## Goal of the exercise
The lines of the records that include "agent" should all be copied.

## Dataset records
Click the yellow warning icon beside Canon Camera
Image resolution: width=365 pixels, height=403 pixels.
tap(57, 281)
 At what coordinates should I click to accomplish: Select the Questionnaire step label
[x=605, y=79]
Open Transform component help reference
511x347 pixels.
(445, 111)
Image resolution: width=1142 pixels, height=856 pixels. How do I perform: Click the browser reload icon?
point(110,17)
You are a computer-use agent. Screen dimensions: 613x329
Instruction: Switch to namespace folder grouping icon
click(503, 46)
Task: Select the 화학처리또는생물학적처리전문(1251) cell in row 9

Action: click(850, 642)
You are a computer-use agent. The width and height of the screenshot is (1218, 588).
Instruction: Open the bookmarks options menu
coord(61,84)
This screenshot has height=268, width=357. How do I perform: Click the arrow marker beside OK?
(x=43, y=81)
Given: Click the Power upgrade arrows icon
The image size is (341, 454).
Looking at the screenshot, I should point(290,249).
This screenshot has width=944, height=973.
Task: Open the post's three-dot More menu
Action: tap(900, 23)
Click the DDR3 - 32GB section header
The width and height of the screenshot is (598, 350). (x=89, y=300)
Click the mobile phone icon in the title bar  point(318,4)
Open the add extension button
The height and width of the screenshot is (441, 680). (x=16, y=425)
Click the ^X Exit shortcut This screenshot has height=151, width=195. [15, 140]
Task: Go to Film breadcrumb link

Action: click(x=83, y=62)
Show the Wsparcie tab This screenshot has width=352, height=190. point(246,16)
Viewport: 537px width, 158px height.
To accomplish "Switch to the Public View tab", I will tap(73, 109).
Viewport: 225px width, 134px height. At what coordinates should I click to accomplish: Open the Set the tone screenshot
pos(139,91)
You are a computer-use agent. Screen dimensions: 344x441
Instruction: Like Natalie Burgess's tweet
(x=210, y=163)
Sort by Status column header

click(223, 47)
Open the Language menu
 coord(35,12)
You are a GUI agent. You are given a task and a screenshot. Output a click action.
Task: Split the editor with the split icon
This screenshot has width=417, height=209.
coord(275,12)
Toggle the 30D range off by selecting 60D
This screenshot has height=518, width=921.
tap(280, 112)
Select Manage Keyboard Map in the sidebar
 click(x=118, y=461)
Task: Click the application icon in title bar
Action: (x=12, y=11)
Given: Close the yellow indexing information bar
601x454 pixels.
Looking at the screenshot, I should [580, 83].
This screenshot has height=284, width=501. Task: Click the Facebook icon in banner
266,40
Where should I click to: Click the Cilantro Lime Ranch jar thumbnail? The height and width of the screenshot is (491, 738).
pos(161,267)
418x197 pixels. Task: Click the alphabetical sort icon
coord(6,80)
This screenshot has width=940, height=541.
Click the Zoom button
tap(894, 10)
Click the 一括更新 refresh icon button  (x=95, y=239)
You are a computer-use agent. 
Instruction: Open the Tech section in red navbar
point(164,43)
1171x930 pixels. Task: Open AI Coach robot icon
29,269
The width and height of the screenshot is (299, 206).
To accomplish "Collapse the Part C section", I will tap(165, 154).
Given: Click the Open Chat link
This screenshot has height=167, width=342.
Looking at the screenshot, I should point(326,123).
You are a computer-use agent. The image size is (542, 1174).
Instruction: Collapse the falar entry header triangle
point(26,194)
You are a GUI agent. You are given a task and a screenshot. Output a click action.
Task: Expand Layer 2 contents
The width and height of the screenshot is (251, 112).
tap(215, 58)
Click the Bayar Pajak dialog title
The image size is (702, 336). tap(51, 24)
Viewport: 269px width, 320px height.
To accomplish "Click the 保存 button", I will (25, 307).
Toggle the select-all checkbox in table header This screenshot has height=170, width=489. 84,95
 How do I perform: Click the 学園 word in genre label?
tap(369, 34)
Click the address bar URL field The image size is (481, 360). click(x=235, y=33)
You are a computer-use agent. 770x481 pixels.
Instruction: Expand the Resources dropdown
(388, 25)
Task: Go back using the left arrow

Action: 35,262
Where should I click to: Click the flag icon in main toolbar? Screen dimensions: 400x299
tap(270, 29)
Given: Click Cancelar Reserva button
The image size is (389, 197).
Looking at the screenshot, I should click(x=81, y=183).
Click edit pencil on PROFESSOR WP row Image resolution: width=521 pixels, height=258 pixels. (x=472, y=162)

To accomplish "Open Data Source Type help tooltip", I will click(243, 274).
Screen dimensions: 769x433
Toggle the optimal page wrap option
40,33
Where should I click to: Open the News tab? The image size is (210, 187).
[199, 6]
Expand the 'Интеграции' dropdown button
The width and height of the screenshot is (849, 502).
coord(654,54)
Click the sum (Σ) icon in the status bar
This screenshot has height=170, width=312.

## Solution below
You are a computer-use agent. Screen dimensions: 613x329
You are a computer-use agent. The width and height of the screenshot is (1218, 588).
You are a computer-use agent. Screen dimensions: 344x441
You are a GUI agent. You are given a task and a screenshot. Output a click action.
You are a computer-use agent. 
You are a computer-use agent. The image size is (542, 1174).
You are a GUI agent. You are given a task and a screenshot. Output a click action.
You are a computer-use agent. 770x481 pixels.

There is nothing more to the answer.